Selected extract:
Understanding Upper GI Endoscopy (EGD):
EGD is a procedure in which a flexible tube is inserted through the mouth into the esophagus, stomach, and duodenum. It is used in the evaluation of various problems including difficult or painful swallowing, abdominal pain, and bleeding. Instruments can be passed through a channel in the endoscope to obtain tissue samples, stop bleeding or dilate narrowed regions of the upper GI tract.
Colonoscopy is a medical procedure during which a long flexible tube is inserted into the colon. It is used for the evaluation of change in bowel habits, chronic diarrhea, rectal bleeding, abdominal pain, or anemia. During this procedure you will be sedated, so you will need a family member or a friend to drive you home afterward. It is the best screening tool for the detection of colon polyps and colon cancer.
Understanding Percutaneous Endoscopic Gastrostomy (PEG):
Percutaneous endoscopic gastrostomy is a procedure through which an endoscope is used to place a flexible feeding tube through the abdominal wall into the stomach. It is used for administration of nutrition, fluids and medications in patients who cannot swallow safely. This is a hospital based procedure.
Understanding Endoscopic Retrograde Cholangiopancreatography (ERCP):
ERCP is a procedure in which a specialized endoscope is inserted through the mouth into the duodenum where the pancreatic and bile ducts empty. Instruments are passed into the ducts to remove stones, sample tissue, and/or relieve obstruction. This is a hospital based procedure.
Understanding the Video Capsule Endoscopy:
Capsule endoscopy is a disposable miniature video camera contained in a capsule that utilizes a complete optical system with a video chip, light source, transmitter, and energy source designed specifically for direct imaging of the small intestine. It is swallowed by the patient delivering high quality color images in a painless and non-invasive manner. Images are transmitted to a recording device worn around the patient’s waist. After 8 hours, the data is downloaded to a computer workstation, where the images are reviewed by the physician.

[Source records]
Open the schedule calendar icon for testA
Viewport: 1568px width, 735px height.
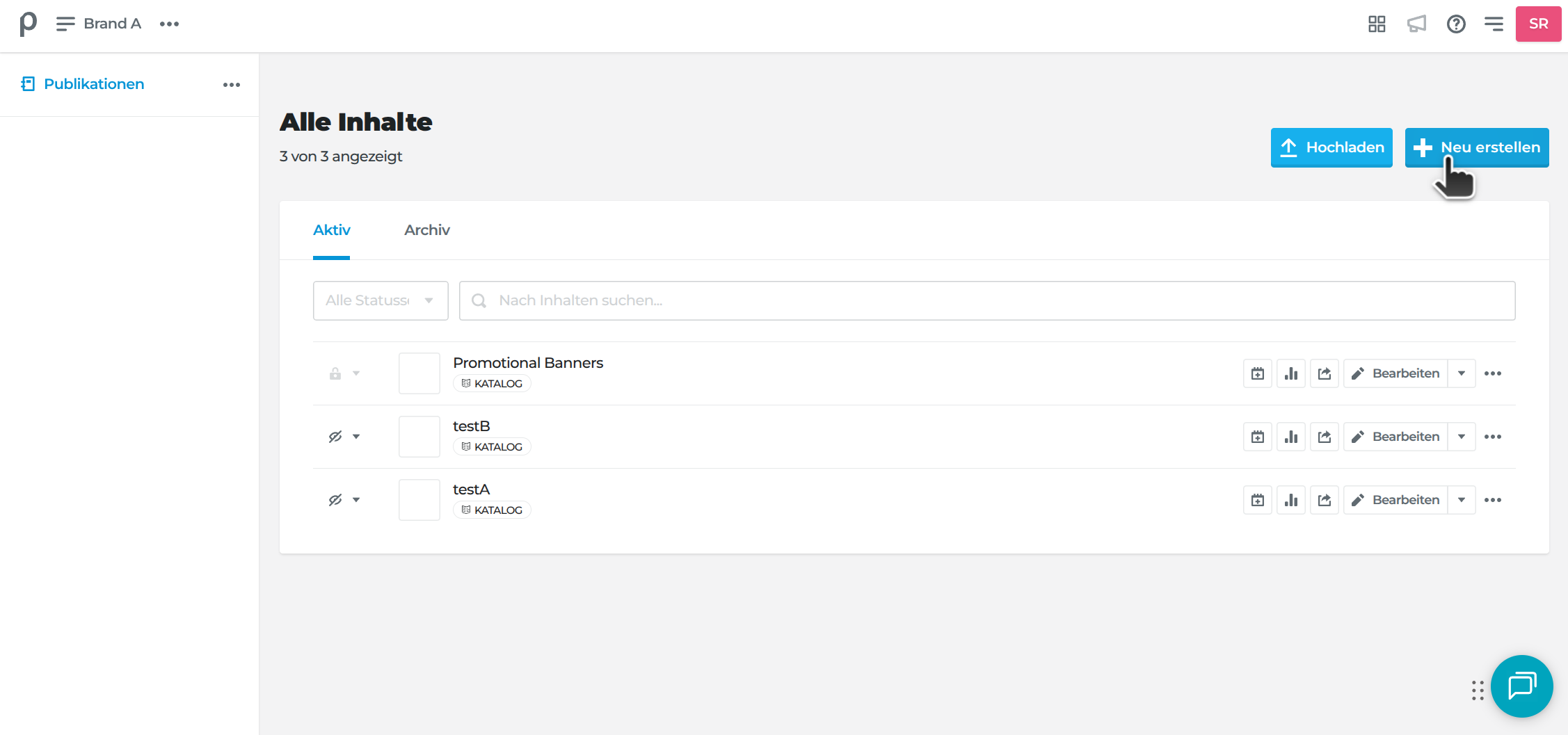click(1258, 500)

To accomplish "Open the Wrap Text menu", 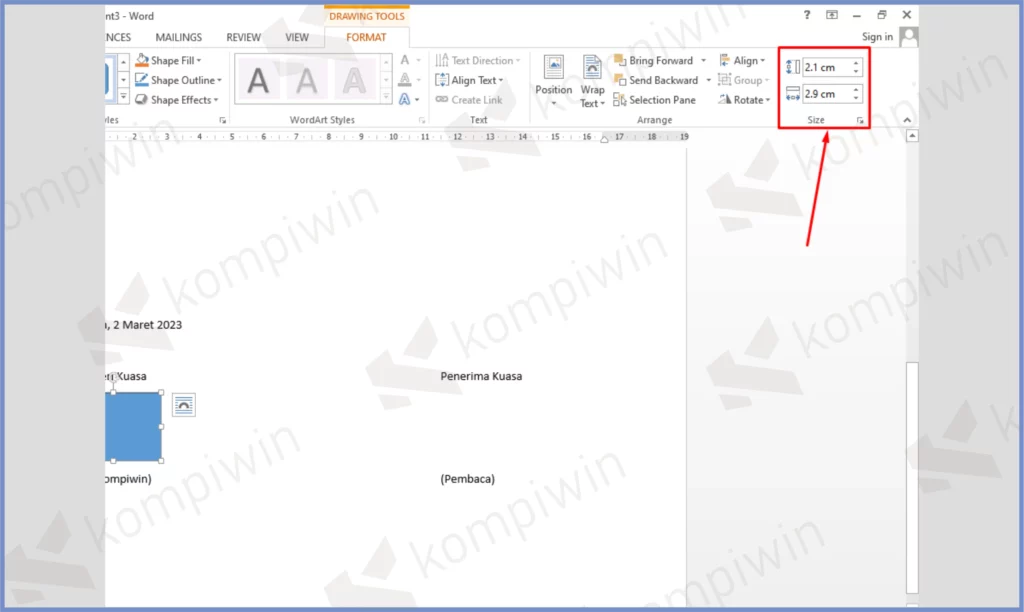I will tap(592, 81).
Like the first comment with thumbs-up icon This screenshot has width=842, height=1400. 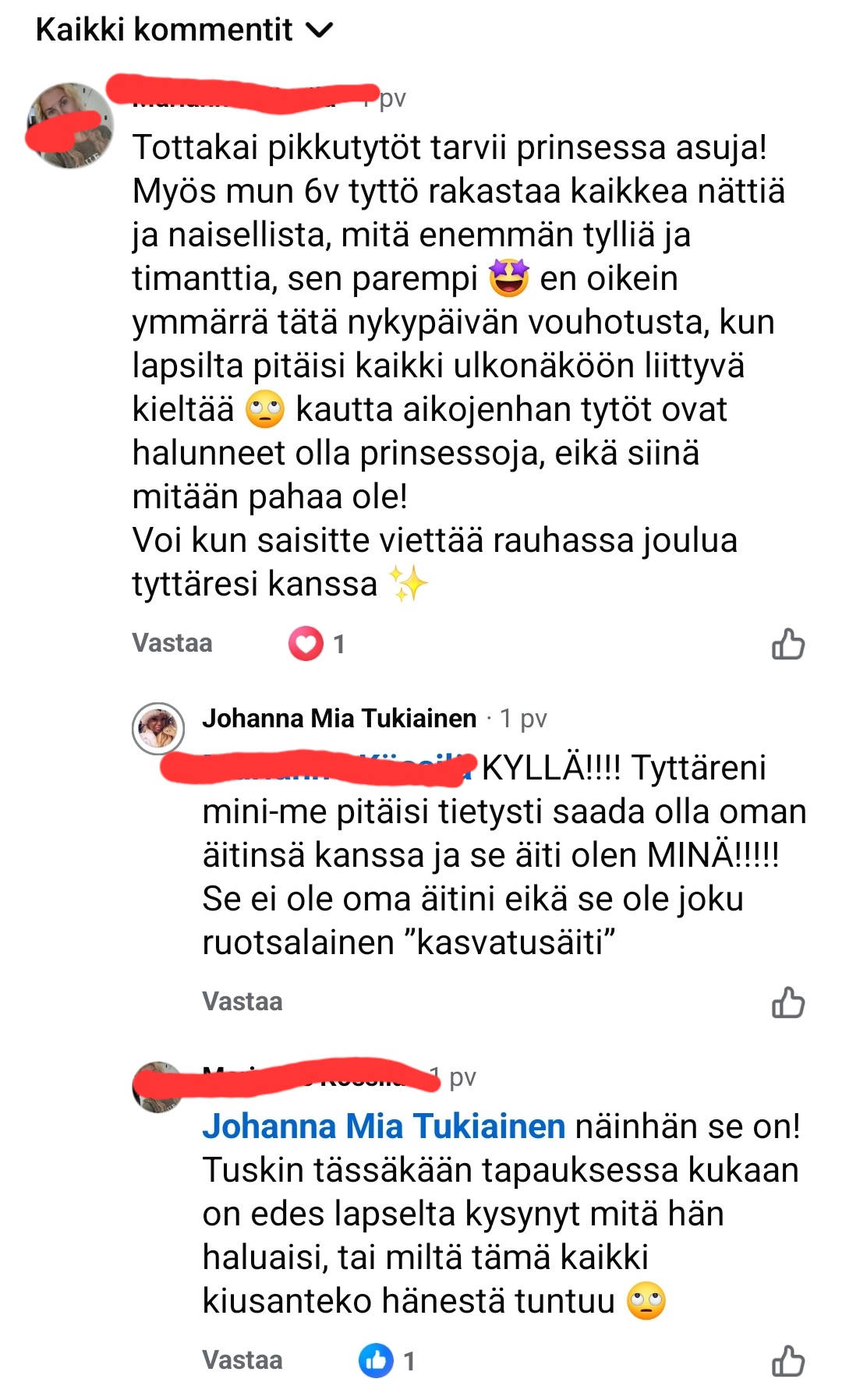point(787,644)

Work required:
From the text on endoscopy procedures, copy the part that begins with the words containing "Understanding Endoscopic Retrograde" and ends with "obstruction. This is a hospital based procedure.". The records have no connection to the text on endoscopy procedures.

Result of this task:
Understanding Endoscopic Retrograde Cholangiopancreatography (ERCP):
ERCP is a procedure in which a specialized endoscope is inserted through the mouth into the duodenum where the pancreatic and bile ducts empty. Instruments are passed into the ducts to remove stones, sample tissue, and/or relieve obstruction. This is a hospital based procedure.